๐ŸŽ‰ SynpixCloud is Now Live! Welcome to Our GPU Cloud PlatformGet Started

CUDA Out of Memory: Complete Troubleshooting Guide

Jan 17, 2026

"CUDA out of memory" is the most frustrating error in deep learning. This guide covers every solution, from quick fixes to advanced techniques.

Understanding the Error

What the Error Looks Like

PyTorch:

RuntimeError: CUDA out of memory. Tried to allocate 2.00 GiB
(GPU 0; 24.00 GiB total capacity; 21.58 GiB already allocated;
1.45 GiB free; 22.00 GiB reserved in total by PyTorch)

TensorFlow:

ResourceExhaustedError: OOM when allocating tensor with shape [32, 512, 512, 3]

Stable Diffusion:

torch.cuda.OutOfMemoryError: CUDA out of memory.

What Causes CUDA OOM?

CauseDescriptionSolution
Model too largeModel parameters exceed VRAMUse smaller model or quantization
Batch size too highEach sample uses memoryReduce batch size
Input too largeHigh-resolution images/long sequencesReduce input size
Memory leakTensors not freed properlyClear cache, fix code
Gradient accumulationGradients stored for backward passUse gradient checkpointing
Multiple modelsLoading several models simultaneouslyUnload unused models

Quick Diagnosis

Step 1: Check Current GPU Memory Usage

# Real-time monitoring
watch -n 1 nvidia-smi

# One-time check
nvidia-smi

Output explanation:

+-----------------------------------------------------------------------------+
| NVIDIA-SMI 535.104.05   Driver Version: 535.104.05   CUDA Version: 12.2     |
|-------------------------------+----------------------+----------------------+
| GPU  Name        Persistence-M| Bus-Id        Disp.A | Volatile Uncorr. ECC |
| Fan  Temp  Perf  Pwr:Usage/Cap|         Memory-Usage | GPU-Util  Compute M. |
|===============================+======================+======================|
|   0  NVIDIA RTX 4090     On   | 00000000:01:00.0 Off |                  Off |
| 30%   45C    P2    75W / 450W |  18432MiB / 24564MiB |     85%      Default |
+-------------------------------+----------------------+----------------------+

Key metric: 18432MiB / 24564MiB = 75% memory used

Step 2: Check Memory in Python

import torch

# Check if CUDA is available
print(f"CUDA available: {torch.cuda.is_available()}")
print(f"Device count: {torch.cuda.device_count()}")
print(f"Current device: {torch.cuda.current_device()}")
print(f"Device name: {torch.cuda.get_device_name(0)}")

# Memory info
print(f"Total memory: {torch.cuda.get_device_properties(0).total_memory / 1e9:.2f} GB")
print(f"Allocated: {torch.cuda.memory_allocated(0) / 1e9:.2f} GB")
print(f"Cached: {torch.cuda.memory_reserved(0) / 1e9:.2f} GB")

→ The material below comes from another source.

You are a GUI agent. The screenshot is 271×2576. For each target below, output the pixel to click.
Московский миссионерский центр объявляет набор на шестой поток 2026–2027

Step 3: Find Memory-Hungry Operations

# Enable memory tracking
torch.cuda.memory._record_memory_history()

# Run your code here
# ...

# Get memory snapshot
snapshot = torch.cuda.memory._snapshot()

# Analyze with PyTorch's memory visualization tools

Quick Fixes (Try These First)

Fix 1: Reduce Batch Size

The simplest and most effective solution:

# Before
train_loader = DataLoader(dataset, batch_size=32)  # OOM!

# After
train_loader = DataLoader(dataset, batch_size=8)   # Works!

Rule of thumb: If OOM occurs, halve the batch size until it works.

Fix 2: Clear GPU Cache

import torch
import gc

# Clear PyTorch cache
torch.cuda.empty_cache()

# Force garbage collection
gc.collect()

When to use: After loading/unloading models, between training runs.

Fix 3: Use Mixed Precision (FP16/BF16)

Reduces memory usage by ~50% with minimal accuracy loss:

# PyTorch native AMP
from torch.cuda.amp import autocast, GradScaler

scaler = GradScaler()

for batch in dataloader:
    optimizer.zero_grad()

    with autocast():  # FP16 forward pass
        outputs = model(batch)
        loss = criterion(outputs, targets)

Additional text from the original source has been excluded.